Thursday, October 30, 2008

More Soaking of the Poor

by Pa Rock
Citizen Journalist


A regular reader wrote in today to mention another way that some banks stick it to the poor. It is a process called a minimum balance fee - a special charge that is imposed on your account if you fail to maintain a certain amount of money in your account. So the poor, who are often lucky to have any balance at all, get dinged with an extra fee if they can't maintain the necessary amount.

The particular bank that he was talking about was Bank of America, a money-grubbing monster that charges a monthly "maintenance fee" of $20 on any checking account that fails to maintain a $2,000 balance. An average family that struggles from paycheck to paycheck can just about plan on donating $240 to the gargantuan Bank of America every year. That makes for a very lucrative income stream that doesn't pose any burden on the bank's wealthier customers.

It sounds to me like Bank of America is redistributing the wealth - sending it from the poor to the rich!

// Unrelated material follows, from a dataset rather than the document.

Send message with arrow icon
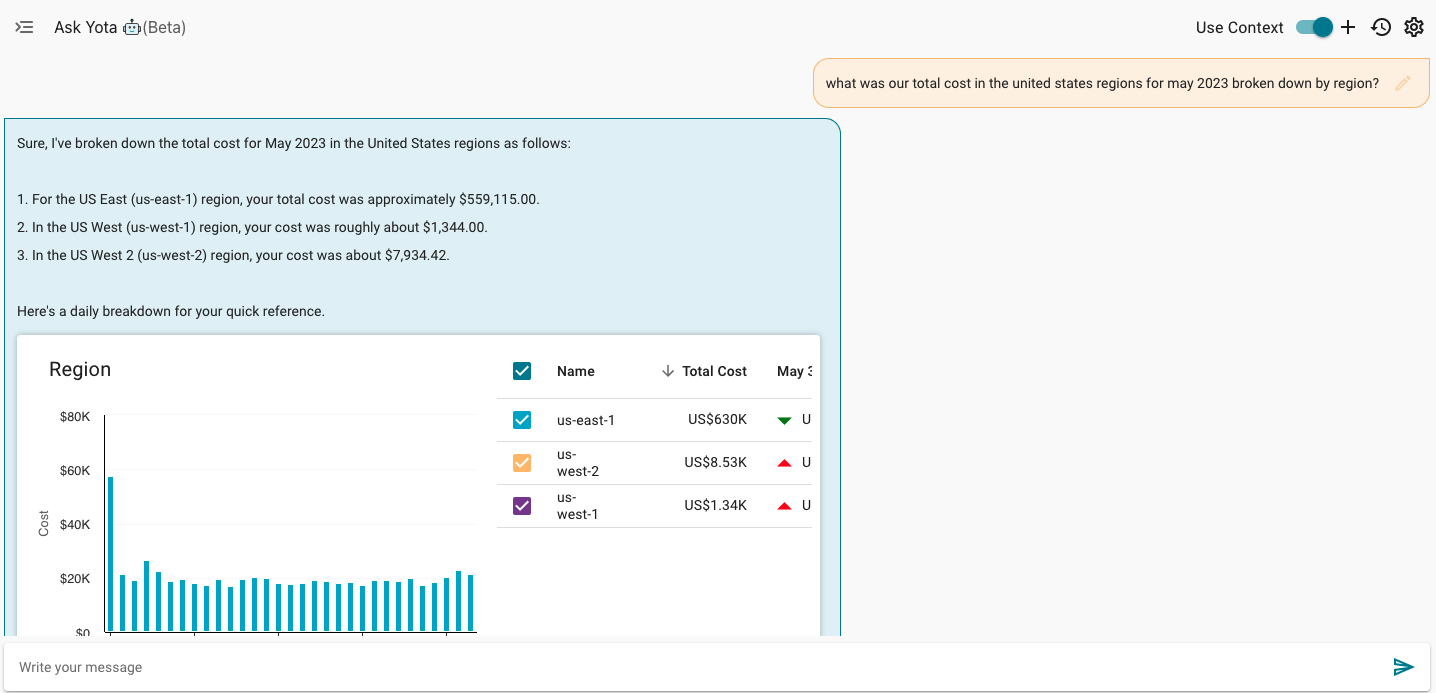 (x=1404, y=667)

And here's another example of wealth redistribution, straight from today's headlines. Exxon-Mobile reported its best quarterly profits ever - $14.5 billion! The poor use just as much gas as the rich to drive to work every day, and often more considering that their raggedy-assed vehicles seldom operate at maximum fuel efficiency. Why can't a good portion of that obscene profit be used to lower prices at the pump? Or why can't fuel taxes be reduced and replaced with a stiff and meaningful tax on the corporate profits of the oil companies? Why must the public pay taxes to support the Oil War when it is companies like Exxon-Mobile who will ultimately benefit from the fiasco in Iraq with new pipeline routes and easy access to Iraq's oil fields?

Are you poor and living in America? Take a number and bend over - someone will be on you shortly!